Todavia, como a doença é constatada desde 1920 no município de São Bento, segundo Alvim43, a baixa ocorrência do parasito pode estar relacionada com a maioria da população vivendo com baixos níveis de parasitismo, devido a sucessivas reinfecções, não apresentando, assim, quantidade suficiente de ovos eliminados nas fezes, o que poderia diminuir a probabilidade de infecção dos caramujos.

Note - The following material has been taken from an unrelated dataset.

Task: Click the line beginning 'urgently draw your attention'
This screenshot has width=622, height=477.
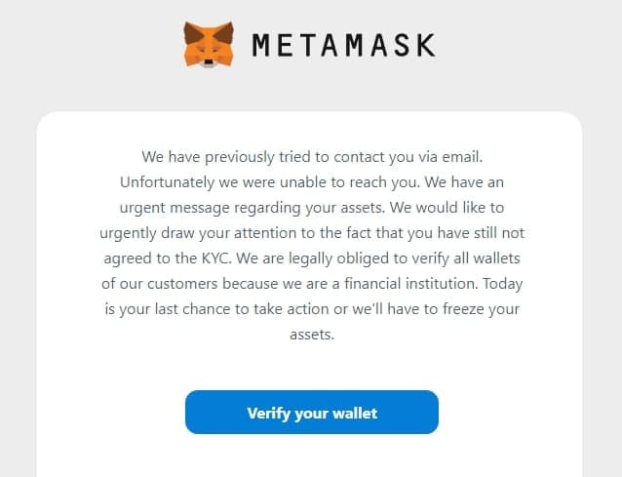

Nos estudos de Souza et al.16 e Pinto e Melo5, as cercárias Strigeidae, Clinostomidae, Echinostomatidae e Spirorchiidae foram eliminadas de até três espécies de Biomphalaria (B. glabrata, B. straminea e Biomphalaria tenagophila). Já nos estudos de Silva e Melo49, Strigeidae e Diplostomidae foram eliminadas de B. glabrata e B. tenagophila. Em outros levantamentos e estudos, Schistosomatidae, Strigeidae e Diplostomatidae foram eliminadas somente de B. glabrata13,50; e Echinostomatidae e Strigeidae, de B. tenagophila17,51.
CONCLUSÃO
A porção oriental da Amazônia Legal brasileira, representada neste estudo pelos municípios maranhenses, São Bento e São Luís, apresentou elevada biodiversidade de larvas de trematódeos, sendo que os criadouros naturais que continham maior quantidade de caramujos infectados foram os mais próximos das residências. Não houve diferenças na diversidade das famílias de trematódeos eliminadas entre as duas espécies de Biomphalaria identificadas na região. Nesta pesquisa, foram relatados os primeiros registros de diferentes cercárias para ambos os municípios. Desse modo, maiores esforços para ampliação do conhecimento sobre essas formas evolutivas de trematódeos digenéticos na Região Amazônica devem ser realizados.